Friday, Mar. 15, 1963
How to Knit a Yacht
The textile industry has long depended on large machines for knitting such small items as stockings and sweaters, but the current boom in skin-tight stretch clothes has hatched far more ambitious devices.
In Britain, Macqueen Cybernetics Ltd. has developed a monster that can do practically everything for a knitted garment except pour the customer into it. It scans a design electronically, then out of its computer brain come punched tapes that control the pattern of the material and tell each needle when to knit or purl.
Once set to work, the machine eats up yarn and knits in a frenzy. It works in eight colors and three dimensions, making the garment an exact fit for the figure for which it was designed. An elaborately tailored dress, ready for buttons and hemming, takes about 52 minutes.
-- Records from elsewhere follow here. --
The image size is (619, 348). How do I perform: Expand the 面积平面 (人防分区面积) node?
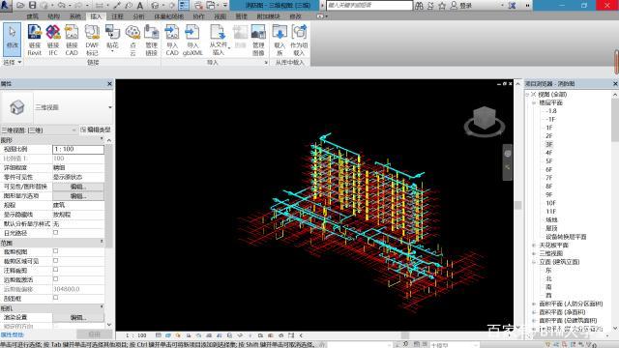[534, 304]
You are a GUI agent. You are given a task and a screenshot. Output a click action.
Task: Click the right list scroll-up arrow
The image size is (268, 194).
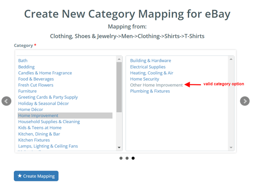(x=231, y=59)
The tapes can be changed quickly to make a different size or pattern.
Kenneth G. Macqueen, who developed the demon knitter, began his career as a medical student but "whammed out be cause I wasn't much good." Then he manufactured rubber facial replacements for disfigured war victims. "To make sure they would stick," he says, "I sandpapered my tum and fixed an ear onto it with cement and wore it four months."
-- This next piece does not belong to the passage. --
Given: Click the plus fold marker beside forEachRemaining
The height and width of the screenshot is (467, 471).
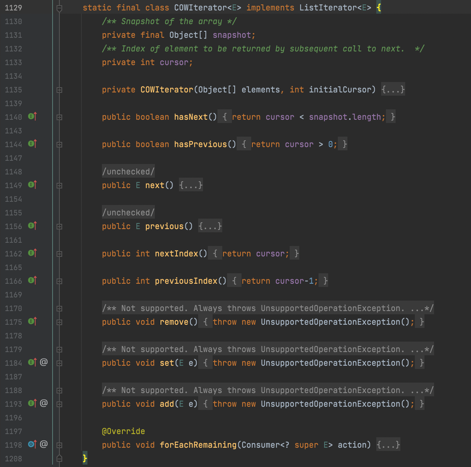Looking at the screenshot, I should [59, 445].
After stints with airplane instruments, cosmetic packaging, department stores and advertising, he bore down on an alliance between electronics and knitting.
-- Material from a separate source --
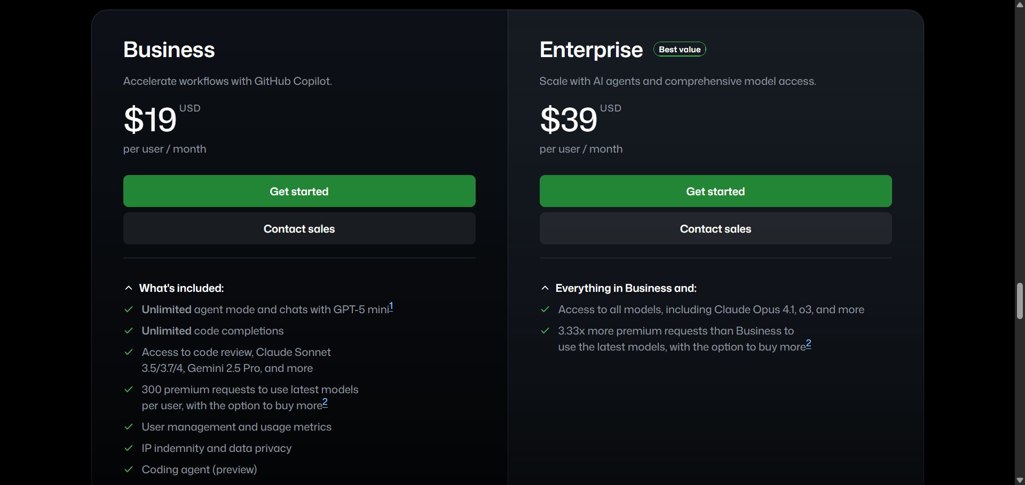The image size is (1025, 485).
Task: Click the Best value badge
Action: pos(680,49)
Bigger things now beckon. "Boats! Yachts!" says Macqueen enthusiastically. "There's no difference, really, between knitting a boat and knitting a bra cup. The boat is about the same shape, just bigger that's all." He is hard at work on a machine to knit glass-fiber yarn into streamlined boat hulls up to 40 ft. long. "You put the garment into a mold," says Macqueen, "and plasticize it. Hey, presto! You have a yacht!"